# taz.de -- Bergbau in Südafrika: Das Giftrevier von Grootvlei
       
       > Tausende stillgelegte Bergwerke verseuchen mit radioaktiven Resten und
       > Schwermetallen das Grundwasser. Die Millionenstadt Johannesburg wird
       > vergiftet.
       
 (IMG) Bild: Gelb und sauer: Randfontein.
       
       JOHANNESBURG taz | Die Uniform sitzt stramm, die kugelsichere Weste eng.
       Der schwarze Sicherheitsmann am Schacht 3 der Aurora-Goldmine in Grootvlei
       trägt seine Maschinenpistole lose über der Schulter, den Finger am Abzug.

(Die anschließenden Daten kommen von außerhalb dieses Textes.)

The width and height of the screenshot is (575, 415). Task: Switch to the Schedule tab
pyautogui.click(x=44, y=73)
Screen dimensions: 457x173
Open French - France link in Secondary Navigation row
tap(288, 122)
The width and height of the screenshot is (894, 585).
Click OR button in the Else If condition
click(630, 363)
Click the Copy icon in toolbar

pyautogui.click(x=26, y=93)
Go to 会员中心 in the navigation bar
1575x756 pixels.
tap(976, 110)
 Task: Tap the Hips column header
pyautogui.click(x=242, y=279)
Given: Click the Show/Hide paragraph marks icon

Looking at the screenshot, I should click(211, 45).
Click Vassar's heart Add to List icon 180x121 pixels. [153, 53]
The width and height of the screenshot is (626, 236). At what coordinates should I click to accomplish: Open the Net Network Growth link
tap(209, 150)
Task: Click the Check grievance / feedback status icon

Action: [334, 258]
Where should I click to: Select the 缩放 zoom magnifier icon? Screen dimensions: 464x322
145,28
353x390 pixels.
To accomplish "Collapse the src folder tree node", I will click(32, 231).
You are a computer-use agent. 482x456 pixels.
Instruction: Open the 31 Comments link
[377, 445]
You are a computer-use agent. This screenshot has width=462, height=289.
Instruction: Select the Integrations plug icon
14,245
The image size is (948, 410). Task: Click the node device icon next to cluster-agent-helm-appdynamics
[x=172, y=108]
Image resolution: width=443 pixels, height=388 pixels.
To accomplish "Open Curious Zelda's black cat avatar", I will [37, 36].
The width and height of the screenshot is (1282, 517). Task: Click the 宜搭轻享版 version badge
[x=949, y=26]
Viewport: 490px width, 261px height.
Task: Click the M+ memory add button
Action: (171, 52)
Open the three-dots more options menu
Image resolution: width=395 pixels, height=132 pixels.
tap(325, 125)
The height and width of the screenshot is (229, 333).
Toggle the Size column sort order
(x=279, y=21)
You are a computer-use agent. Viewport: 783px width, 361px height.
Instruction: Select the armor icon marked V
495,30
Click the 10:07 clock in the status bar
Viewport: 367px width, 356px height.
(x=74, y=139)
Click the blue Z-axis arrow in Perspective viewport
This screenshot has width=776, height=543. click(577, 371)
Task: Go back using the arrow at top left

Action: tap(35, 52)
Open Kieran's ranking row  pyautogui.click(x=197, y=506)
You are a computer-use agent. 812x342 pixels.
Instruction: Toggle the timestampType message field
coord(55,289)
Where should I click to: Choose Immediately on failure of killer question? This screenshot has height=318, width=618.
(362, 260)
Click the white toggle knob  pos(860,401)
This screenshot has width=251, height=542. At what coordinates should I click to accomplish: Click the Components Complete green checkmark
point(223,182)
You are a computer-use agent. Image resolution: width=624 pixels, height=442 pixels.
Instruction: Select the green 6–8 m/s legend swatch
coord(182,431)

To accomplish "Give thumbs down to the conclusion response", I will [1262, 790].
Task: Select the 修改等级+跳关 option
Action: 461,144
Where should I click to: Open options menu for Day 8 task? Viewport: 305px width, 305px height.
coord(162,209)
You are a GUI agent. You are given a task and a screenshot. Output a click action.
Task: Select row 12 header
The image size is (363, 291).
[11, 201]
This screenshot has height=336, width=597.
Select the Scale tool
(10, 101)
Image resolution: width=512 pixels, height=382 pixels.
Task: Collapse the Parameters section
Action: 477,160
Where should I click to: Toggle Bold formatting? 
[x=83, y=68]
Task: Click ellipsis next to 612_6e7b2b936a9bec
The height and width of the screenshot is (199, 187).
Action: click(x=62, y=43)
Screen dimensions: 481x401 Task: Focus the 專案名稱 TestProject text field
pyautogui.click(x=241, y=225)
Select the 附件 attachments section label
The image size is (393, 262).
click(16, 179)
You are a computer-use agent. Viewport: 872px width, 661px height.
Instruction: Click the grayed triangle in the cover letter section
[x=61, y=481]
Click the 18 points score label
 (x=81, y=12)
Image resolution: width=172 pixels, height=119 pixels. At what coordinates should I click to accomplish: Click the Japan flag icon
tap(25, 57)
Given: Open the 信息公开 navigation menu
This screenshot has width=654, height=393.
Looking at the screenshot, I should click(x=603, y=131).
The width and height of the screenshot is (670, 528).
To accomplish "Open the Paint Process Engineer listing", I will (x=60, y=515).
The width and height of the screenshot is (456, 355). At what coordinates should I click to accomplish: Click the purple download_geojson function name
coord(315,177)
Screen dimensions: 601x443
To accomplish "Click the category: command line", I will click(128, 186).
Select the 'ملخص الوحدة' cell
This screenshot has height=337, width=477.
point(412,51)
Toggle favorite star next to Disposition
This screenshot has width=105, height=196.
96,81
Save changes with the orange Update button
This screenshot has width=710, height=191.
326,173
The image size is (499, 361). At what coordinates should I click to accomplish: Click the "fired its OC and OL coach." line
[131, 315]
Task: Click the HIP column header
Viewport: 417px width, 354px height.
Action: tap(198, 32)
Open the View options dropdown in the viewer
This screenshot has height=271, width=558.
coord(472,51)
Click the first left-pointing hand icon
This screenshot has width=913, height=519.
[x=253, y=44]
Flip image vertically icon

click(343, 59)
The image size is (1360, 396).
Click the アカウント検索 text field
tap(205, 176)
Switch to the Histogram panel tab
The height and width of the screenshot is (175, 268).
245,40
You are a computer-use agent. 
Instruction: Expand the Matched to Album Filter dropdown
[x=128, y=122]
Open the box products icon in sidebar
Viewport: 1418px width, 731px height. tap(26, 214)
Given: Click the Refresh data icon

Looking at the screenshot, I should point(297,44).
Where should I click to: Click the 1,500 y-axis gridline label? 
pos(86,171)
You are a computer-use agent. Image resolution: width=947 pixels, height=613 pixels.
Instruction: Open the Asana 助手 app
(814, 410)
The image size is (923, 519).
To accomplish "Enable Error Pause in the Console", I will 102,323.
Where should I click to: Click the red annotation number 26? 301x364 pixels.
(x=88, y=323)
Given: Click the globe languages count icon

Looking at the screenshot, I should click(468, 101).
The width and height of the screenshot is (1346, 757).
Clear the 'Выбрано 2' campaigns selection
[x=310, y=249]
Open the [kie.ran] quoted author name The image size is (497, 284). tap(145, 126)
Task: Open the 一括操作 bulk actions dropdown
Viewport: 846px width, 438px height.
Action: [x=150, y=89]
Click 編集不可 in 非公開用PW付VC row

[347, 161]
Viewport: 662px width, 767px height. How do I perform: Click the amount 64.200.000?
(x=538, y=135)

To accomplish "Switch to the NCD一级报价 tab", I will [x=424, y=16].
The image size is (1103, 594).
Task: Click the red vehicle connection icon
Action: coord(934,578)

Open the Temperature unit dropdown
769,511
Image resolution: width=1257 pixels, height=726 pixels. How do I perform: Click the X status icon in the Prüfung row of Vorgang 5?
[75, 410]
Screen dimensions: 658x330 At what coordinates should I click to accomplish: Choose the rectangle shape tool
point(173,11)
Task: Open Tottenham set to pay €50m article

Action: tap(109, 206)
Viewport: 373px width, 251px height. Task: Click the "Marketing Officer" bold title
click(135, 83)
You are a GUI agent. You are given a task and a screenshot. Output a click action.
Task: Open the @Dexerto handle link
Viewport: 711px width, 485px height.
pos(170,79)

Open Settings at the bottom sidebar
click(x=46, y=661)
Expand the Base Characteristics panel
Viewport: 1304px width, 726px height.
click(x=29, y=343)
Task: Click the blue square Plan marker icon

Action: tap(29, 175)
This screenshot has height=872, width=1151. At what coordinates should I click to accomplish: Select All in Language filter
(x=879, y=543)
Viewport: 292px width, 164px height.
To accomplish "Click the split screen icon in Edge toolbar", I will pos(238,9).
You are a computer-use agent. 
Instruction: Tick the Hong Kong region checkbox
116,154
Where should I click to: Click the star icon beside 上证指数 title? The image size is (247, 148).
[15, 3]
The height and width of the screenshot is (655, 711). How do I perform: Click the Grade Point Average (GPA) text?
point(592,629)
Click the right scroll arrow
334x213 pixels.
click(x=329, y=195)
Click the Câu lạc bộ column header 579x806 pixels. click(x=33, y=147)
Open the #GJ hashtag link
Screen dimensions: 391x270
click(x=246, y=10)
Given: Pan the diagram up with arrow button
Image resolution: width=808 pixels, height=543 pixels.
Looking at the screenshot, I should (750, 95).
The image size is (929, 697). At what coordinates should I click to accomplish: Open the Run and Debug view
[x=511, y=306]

       Das schwere Vorhängeschloss am Tor im Zaun bleibt zu. Die Bosse mögen keine
       "Schnüffeleien" auf dem Minengelände. Aber was dort passiert, ist kein
       Geheimnis: Es wird kein Gold mehr gefördert. Nur noch saures Wasser wird
       aus dem Erdreich gepumpt. Ein Wettlauf mit der Zeit, denn Aurora droht im
       hochgiftigen Grubenwasser zu versinken.
       
       Horacio Mimbire radelt durch ein Schlammloch. Eine Wäscheklammer hält seine
       Hose, damit sie sich nicht in der Kette verfängt. Der Bergmann aus Mosambik
       kommt vom Schacht 3, wo noch eine Pumpe in Betrieb ist, während die
       Produktion in allen zehn Schächten ruht. "Das Wasser steigt schneller als
       geahnt", sagt Mimbire in gebrochenem Englisch. Er arbeitet seit 28 Jahren
       in dem Bergwerk. Schon beim Vorbesitzer "Pamodzi Gold" war er angestellt,
       bevor der pleiteging.
       
       Nun droht auch Aurora der Konkurs - und dem Bergbaurevier um die
       südafrikanische Metropole Johannesburg ein Umweltdesaster gigantischen
       Ausmaßes. Die verlassenen Bergbauschächte verschiedener Goldminenbetriebe
       sind mit "Acid Mine Water" gefüllt.
       
       Das orangefarbene, saure Grubenwasser, das sich seit Jahrzehnten
       angesammelt hat und durch andauernde Regenfälle und Grundwasser
       angereichert wird, oxidiert mit dem sulfathaltigen Mineral Eisenpyrit und
       steigt auf in die Schächte. Dabei wäscht es giftige Schwermetalle mit aus
       dem Gestein. "Und wir pumpen es von der Station in 850 Meter Tiefe heraus",
       sagt Horacio und malt seinen unterirdischen Arbeitsplatz zur Illustration
       mit einem Stöckchen in den Sand.
       
       Das Wasser steigt 40 Zentimeter am Tag. Die einzige von ehemals 13 Pumpen,
       die noch arbeitet, fördert 400.000 Hektoliter pro Tag aus dem Schacht. Doch
       1.080.000 Hektoliter müssten es sein, um eine Überflutung zu verhindern.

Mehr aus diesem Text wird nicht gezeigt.